Conditions Stabilize
Market and credit conditions have leveled off and signs of price stabilization are emerging in several key markets, Patrick M. Parkinson, Federal Reserve director of banking supervision and regulation, said in remarks prepared for a hearing today by the Congressional Oversight Panel of the Troubled Asset Relief Program, created following the 2008 financial crisis.
“Nevertheless, while some directional metrics are improving, the commercial real estate market is still distressed and the strength and pace of improvements remain uneven,” he said. “Many banks with commercial real estate concentrations will continue to be under stress.”

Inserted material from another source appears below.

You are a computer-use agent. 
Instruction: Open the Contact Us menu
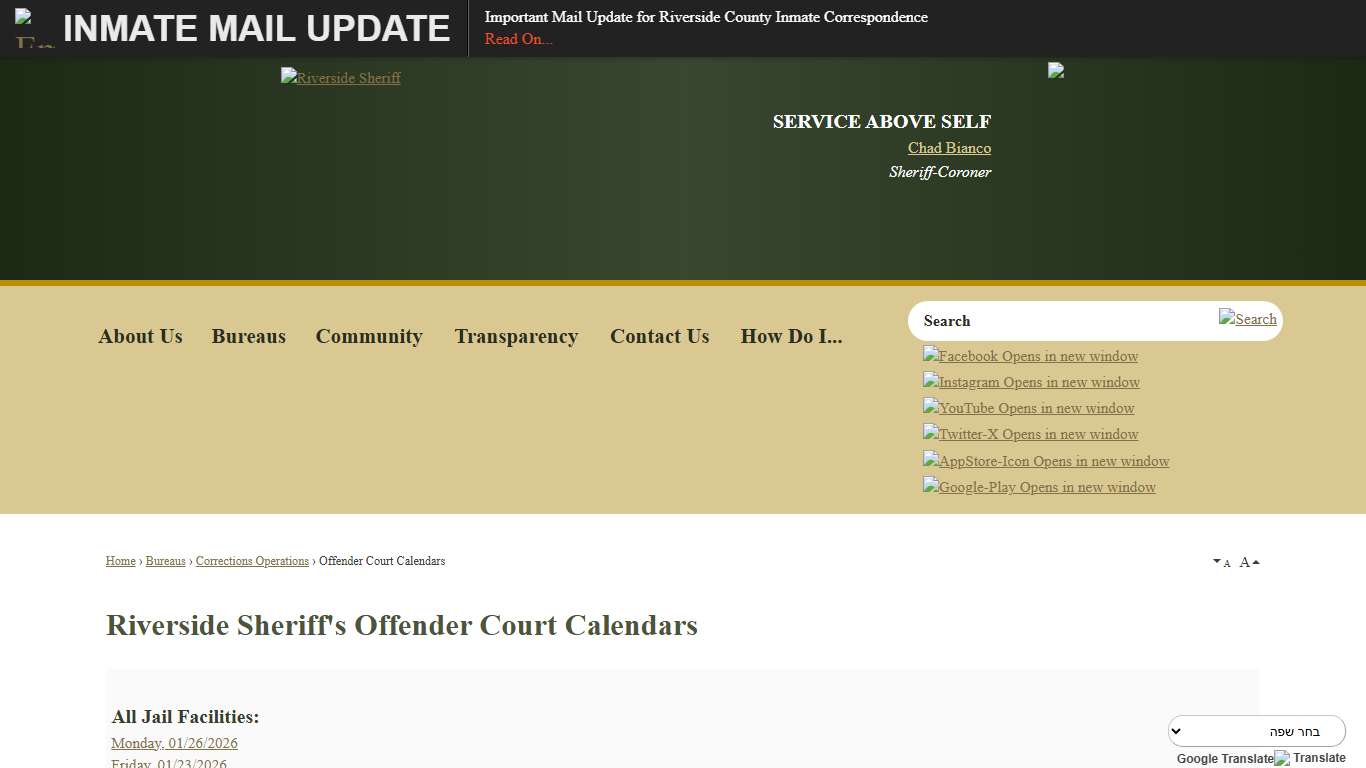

While several banks will struggle, and continued delinquencies and losses will hinder economic growth, “we do not see commercial real estate losses as a threat to systemically important financial institutions,” Parkinson said. Commercial real estate transactions may climb 40 percent to $135 billion this year, Chicago-based Jones Lang LaSalle Inc., the second-largest publicly traded broker, said on Feb. 2. U.S. commercial real estate values, which fell 45 percent from the October 2007 peak to the trough in August 2010, have risen three consecutive months, according to Moody’s Investors Service.
Vornado’s Mall Deal
Those taking advantage of improving conditions include Vornado Realty Trust, which in December paid $115 million for the $171.5 million loan on its Springfield Mall in the Virginia suburbs of Washington, resolving a standoff with its lender. The loan had been transferred to a special servicer a year earlier because the New York-based real estate investment trust was in danger of “imminent default,” according to Fitch Ratings.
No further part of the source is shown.